| People v Wright (Wayne) |
| 2016 NY Slip Op 51807(U) [54 Misc 3d 128(A)] |
| Decided on December 23, 2016 |
| Appellate Term, First Department |
| Published by New York State Law Reporting Bureau pursuant to Judiciary Law § 431. |
| This opinion is uncorrected and will not be published in the printed Official Reports. |
Defendant appeals from a judgment of the Criminal Court of the City of New York, New York County (James M. Burke, J.), rendered May 4, 2011, after a jury trial, convicting him of driving while intoxicated per se and driving while impaired, and imposing sentence.
Per Curiam.
Judgment of conviction (James M. Burke, J.), rendered May 4, 2011, affirmed.
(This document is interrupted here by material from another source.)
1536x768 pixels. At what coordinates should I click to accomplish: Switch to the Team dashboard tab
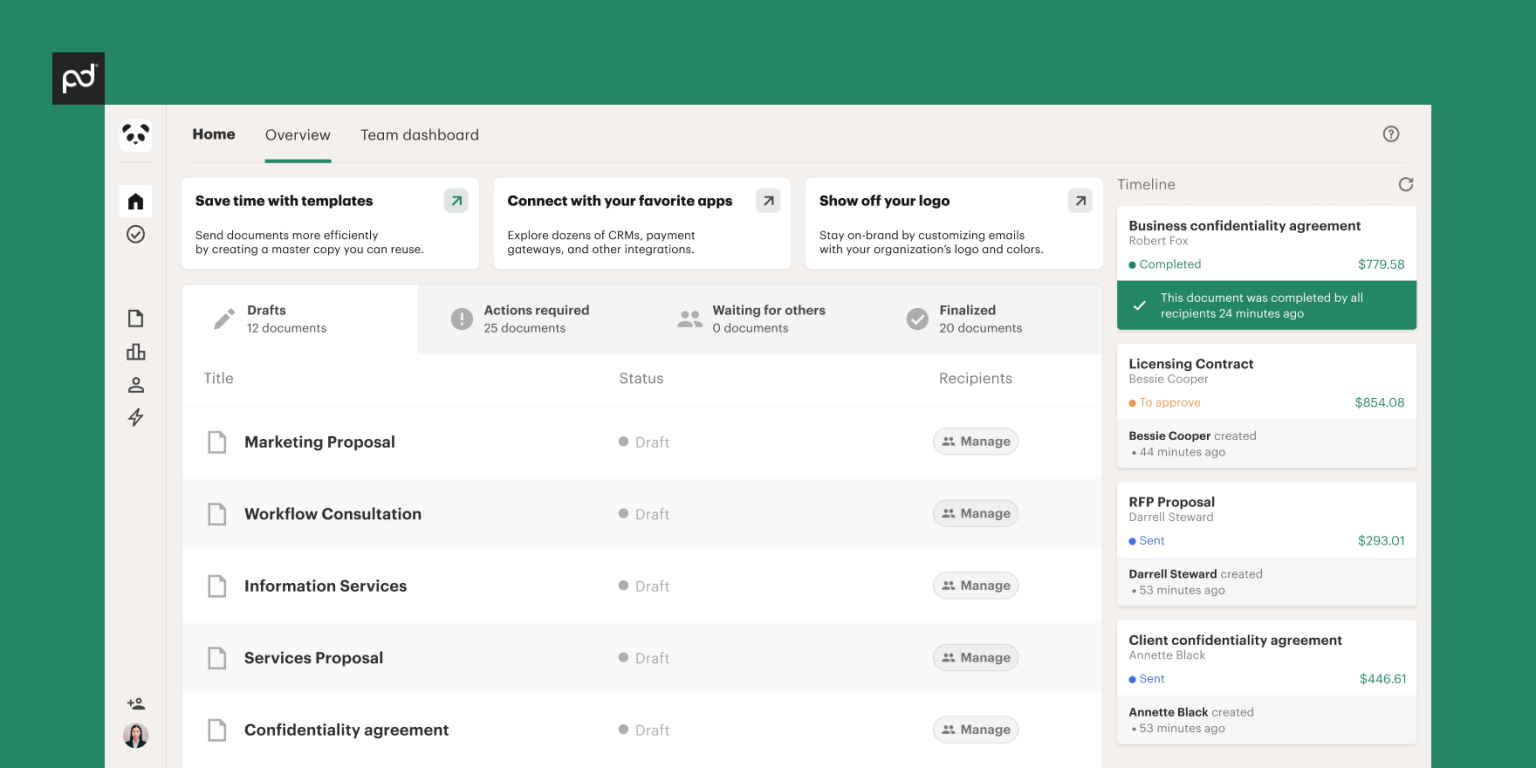tap(419, 135)
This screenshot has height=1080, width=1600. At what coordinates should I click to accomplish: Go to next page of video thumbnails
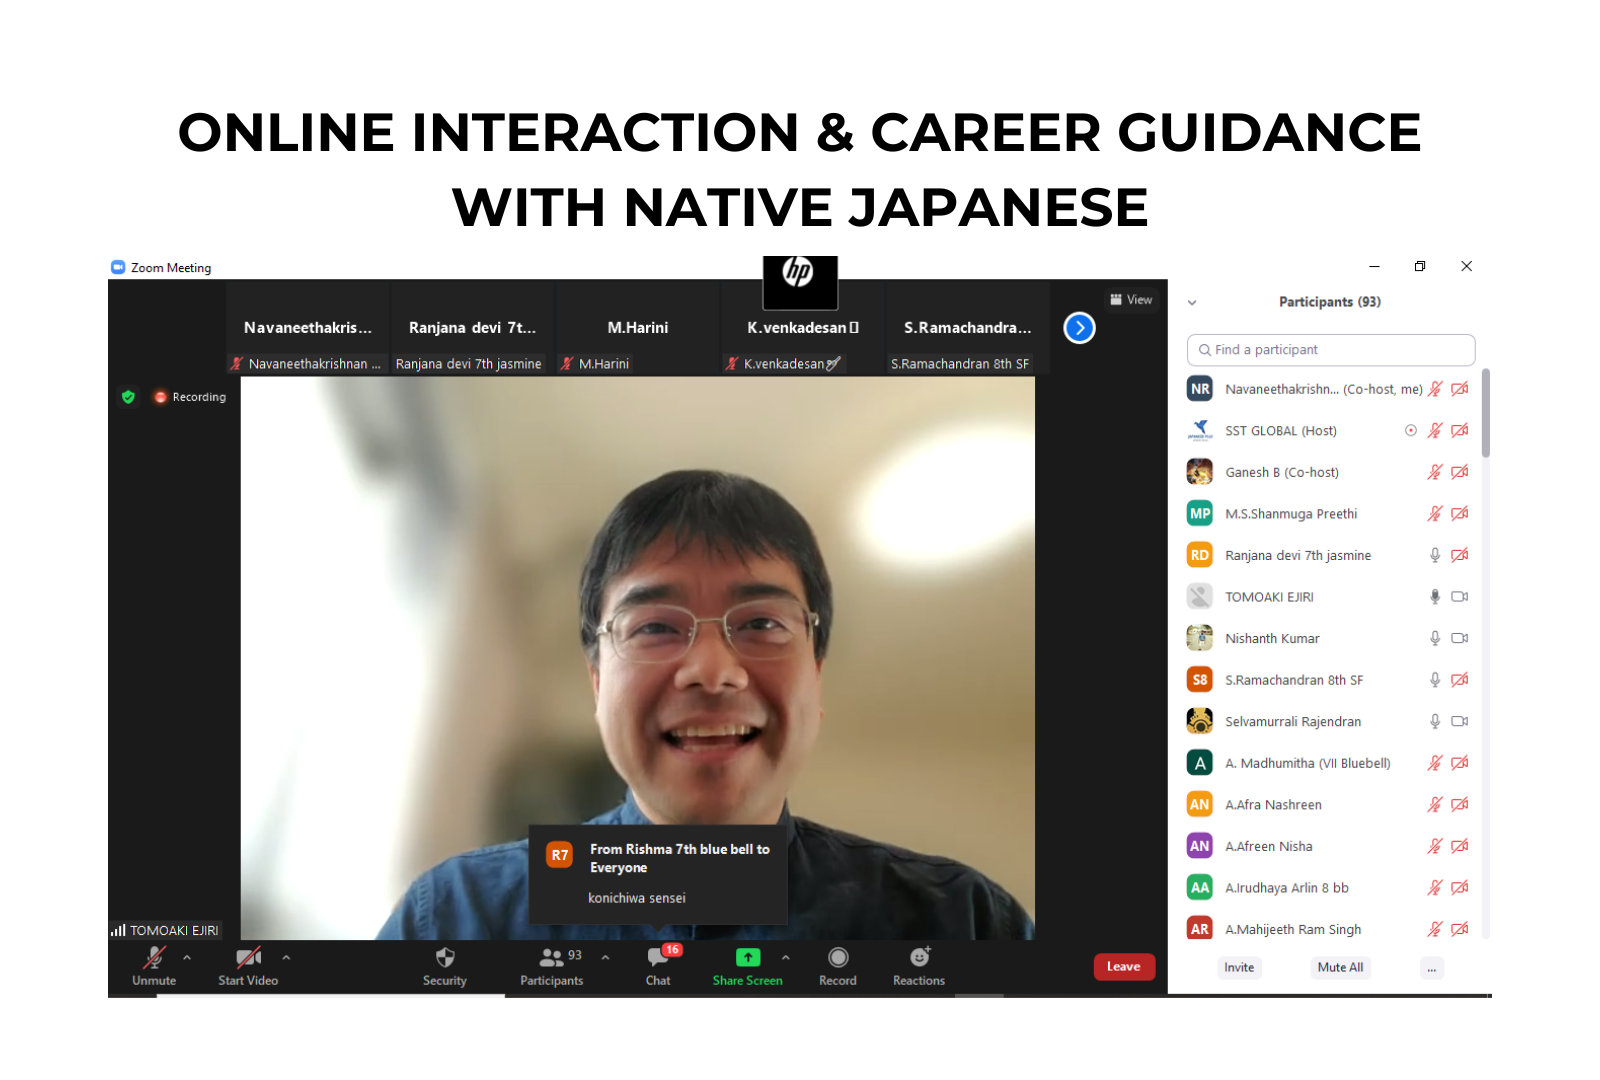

Defendant's present challenge to the legal sufficiency of the evidence supporting his conviction is unpreserved for appellate review, inasmuch as he failed to move for a trial order of dismissal based on the alleged insufficiency of the evidence (see People v Gray, 86 NY2d 10, 19 [1995]), and we decline to review it in the interest of justice. As an alternative holding, we find that the verdict convicting defendant of driving while impaired (see Vehicle and Traffic Law § 1192[1]) and driving while intoxicated per se (see Vehicle and Traffic Law § 1192[2]) was based on legally sufficient evidence, and was not against the weight of the evidence. There is no basis for disturbing the jury's determinations concerning credibility (see People v Danielson, 9 NY3d 342, 348—349 [2007]). The jury was entitled to credit the unrebutted police testimony showing that the Intoxilyzer 5000 was in proper working condition, that the test itself was properly administered (see People v Fratangelo, 23 NY3d 506 [2014]), and that it measured defendant's blood alcohol content at .15 percent, which is prima facie evidence of defendant's violation of Vehicle and Traffic Law § 1192(2) (see People v DeMarasse, 85 NY2d 842, 845 [1995]; People v Mertz, 68 NY2d 136, 139 [1986]).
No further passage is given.